● What is expected: Reproduce each of the following lines without any alteration.

** START OF Dataset extract **

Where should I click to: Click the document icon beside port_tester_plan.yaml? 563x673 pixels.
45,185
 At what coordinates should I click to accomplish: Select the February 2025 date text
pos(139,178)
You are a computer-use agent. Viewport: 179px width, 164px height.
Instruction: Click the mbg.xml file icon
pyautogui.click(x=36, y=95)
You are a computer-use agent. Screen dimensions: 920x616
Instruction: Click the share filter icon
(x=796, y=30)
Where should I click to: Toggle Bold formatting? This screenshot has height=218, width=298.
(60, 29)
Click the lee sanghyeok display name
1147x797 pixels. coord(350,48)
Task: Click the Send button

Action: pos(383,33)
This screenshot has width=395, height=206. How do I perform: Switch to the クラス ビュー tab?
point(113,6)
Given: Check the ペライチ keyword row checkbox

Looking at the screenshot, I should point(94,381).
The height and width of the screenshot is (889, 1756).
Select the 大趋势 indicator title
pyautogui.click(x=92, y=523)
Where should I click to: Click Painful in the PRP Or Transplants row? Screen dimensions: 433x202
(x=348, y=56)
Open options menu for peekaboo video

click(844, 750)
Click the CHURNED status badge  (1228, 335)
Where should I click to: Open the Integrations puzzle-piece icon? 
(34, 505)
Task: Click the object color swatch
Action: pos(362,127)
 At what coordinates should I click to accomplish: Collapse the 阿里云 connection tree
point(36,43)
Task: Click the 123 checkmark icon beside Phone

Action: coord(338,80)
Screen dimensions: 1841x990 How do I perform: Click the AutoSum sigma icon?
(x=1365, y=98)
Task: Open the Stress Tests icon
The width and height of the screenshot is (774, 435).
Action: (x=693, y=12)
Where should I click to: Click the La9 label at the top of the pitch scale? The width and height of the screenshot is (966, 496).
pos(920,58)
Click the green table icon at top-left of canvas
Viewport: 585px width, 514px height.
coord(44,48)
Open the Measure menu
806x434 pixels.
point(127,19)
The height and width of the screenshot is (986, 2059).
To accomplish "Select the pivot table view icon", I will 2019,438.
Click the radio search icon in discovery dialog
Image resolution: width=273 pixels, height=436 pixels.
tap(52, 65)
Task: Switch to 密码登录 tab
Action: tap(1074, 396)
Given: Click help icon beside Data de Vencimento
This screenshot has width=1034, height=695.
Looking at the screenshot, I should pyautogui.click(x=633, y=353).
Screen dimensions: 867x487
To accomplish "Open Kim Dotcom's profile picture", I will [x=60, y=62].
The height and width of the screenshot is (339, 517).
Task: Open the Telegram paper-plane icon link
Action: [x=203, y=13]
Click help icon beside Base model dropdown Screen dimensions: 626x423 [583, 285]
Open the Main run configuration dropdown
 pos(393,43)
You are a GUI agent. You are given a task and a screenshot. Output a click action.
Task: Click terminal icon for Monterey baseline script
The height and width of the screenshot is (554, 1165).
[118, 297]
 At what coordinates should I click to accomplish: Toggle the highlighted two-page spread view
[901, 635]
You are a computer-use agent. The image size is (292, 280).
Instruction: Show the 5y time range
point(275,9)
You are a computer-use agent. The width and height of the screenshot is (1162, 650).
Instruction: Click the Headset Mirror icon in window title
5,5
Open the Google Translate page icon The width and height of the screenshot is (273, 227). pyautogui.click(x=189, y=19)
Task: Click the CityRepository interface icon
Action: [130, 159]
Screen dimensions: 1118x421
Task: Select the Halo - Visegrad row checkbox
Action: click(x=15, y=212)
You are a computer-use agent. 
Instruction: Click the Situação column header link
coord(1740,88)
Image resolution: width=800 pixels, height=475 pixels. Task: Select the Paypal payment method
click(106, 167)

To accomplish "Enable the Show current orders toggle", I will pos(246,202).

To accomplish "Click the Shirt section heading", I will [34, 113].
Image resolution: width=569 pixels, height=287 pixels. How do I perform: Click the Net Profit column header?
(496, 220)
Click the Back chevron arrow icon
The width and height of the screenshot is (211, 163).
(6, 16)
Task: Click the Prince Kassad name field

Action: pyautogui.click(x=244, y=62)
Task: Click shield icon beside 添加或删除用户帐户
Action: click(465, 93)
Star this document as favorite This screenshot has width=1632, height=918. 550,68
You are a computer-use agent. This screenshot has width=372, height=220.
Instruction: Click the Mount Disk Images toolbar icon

** END OF Dataset extract **

● Task solution:
Where should I click to: Click the document icon beside port_tester_plan.yaml? 563x673 pixels.
45,185
 At what coordinates should I click to accomplish: Select the February 2025 date text
pos(139,178)
You are a computer-use agent. Viewport: 179px width, 164px height.
Instruction: Click the mbg.xml file icon
pyautogui.click(x=36, y=95)
You are a computer-use agent. Screen dimensions: 920x616
Instruction: Click the share filter icon
(x=796, y=30)
Where should I click to: Toggle Bold formatting? This screenshot has height=218, width=298.
(60, 29)
Click the lee sanghyeok display name
1147x797 pixels. coord(350,48)
Task: Click the Send button

Action: pos(383,33)
This screenshot has width=395, height=206. How do I perform: Switch to the クラス ビュー tab?
point(113,6)
Given: Check the ペライチ keyword row checkbox

Looking at the screenshot, I should point(94,381).
The height and width of the screenshot is (889, 1756).
Select the 大趋势 indicator title
pyautogui.click(x=92, y=523)
Where should I click to: Click Painful in the PRP Or Transplants row? Screen dimensions: 433x202
(x=348, y=56)
Open options menu for peekaboo video

click(844, 750)
Click the CHURNED status badge  (1228, 335)
Where should I click to: Open the Integrations puzzle-piece icon? 
(34, 505)
Task: Click the object color swatch
Action: pos(362,127)
 At what coordinates should I click to accomplish: Collapse the 阿里云 connection tree
point(36,43)
Task: Click the 123 checkmark icon beside Phone

Action: coord(338,80)
Screen dimensions: 1841x990 How do I perform: Click the AutoSum sigma icon?
(x=1365, y=98)
Task: Open the Stress Tests icon
The width and height of the screenshot is (774, 435).
Action: (x=693, y=12)
Where should I click to: Click the La9 label at the top of the pitch scale? The width and height of the screenshot is (966, 496).
pos(920,58)
Click the green table icon at top-left of canvas
Viewport: 585px width, 514px height.
coord(44,48)
Open the Measure menu
806x434 pixels.
point(127,19)
The height and width of the screenshot is (986, 2059).
To accomplish "Select the pivot table view icon", I will 2019,438.
Click the radio search icon in discovery dialog
Image resolution: width=273 pixels, height=436 pixels.
tap(52, 65)
Task: Switch to 密码登录 tab
Action: tap(1074, 396)
Given: Click help icon beside Data de Vencimento
This screenshot has width=1034, height=695.
Looking at the screenshot, I should pyautogui.click(x=633, y=353).
Screen dimensions: 867x487
To accomplish "Open Kim Dotcom's profile picture", I will [x=60, y=62].
The height and width of the screenshot is (339, 517).
Task: Open the Telegram paper-plane icon link
Action: [x=203, y=13]
Click help icon beside Base model dropdown Screen dimensions: 626x423 [583, 285]
Open the Main run configuration dropdown
 pos(393,43)
You are a GUI agent. You are given a task and a screenshot. Output a click action.
Task: Click terminal icon for Monterey baseline script
The height and width of the screenshot is (554, 1165).
[118, 297]
 At what coordinates should I click to accomplish: Toggle the highlighted two-page spread view
[901, 635]
You are a computer-use agent. The image size is (292, 280).
Instruction: Show the 5y time range
point(275,9)
You are a computer-use agent. The width and height of the screenshot is (1162, 650).
Instruction: Click the Headset Mirror icon in window title
5,5
Open the Google Translate page icon The width and height of the screenshot is (273, 227). pyautogui.click(x=189, y=19)
Task: Click the CityRepository interface icon
Action: [130, 159]
Screen dimensions: 1118x421
Task: Select the Halo - Visegrad row checkbox
Action: click(x=15, y=212)
You are a computer-use agent. 
Instruction: Click the Situação column header link
coord(1740,88)
Image resolution: width=800 pixels, height=475 pixels. Task: Select the Paypal payment method
click(106, 167)

To accomplish "Enable the Show current orders toggle", I will pos(246,202).

To accomplish "Click the Shirt section heading", I will [34, 113].
Image resolution: width=569 pixels, height=287 pixels. How do I perform: Click the Net Profit column header?
(496, 220)
Click the Back chevron arrow icon
The width and height of the screenshot is (211, 163).
(6, 16)
Task: Click the Prince Kassad name field

Action: pyautogui.click(x=244, y=62)
Task: Click shield icon beside 添加或删除用户帐户
Action: click(465, 93)
Star this document as favorite This screenshot has width=1632, height=918. 550,68
You are a computer-use agent. This screenshot has width=372, height=220.
Instruction: Click the Mount Disk Images toolbar icon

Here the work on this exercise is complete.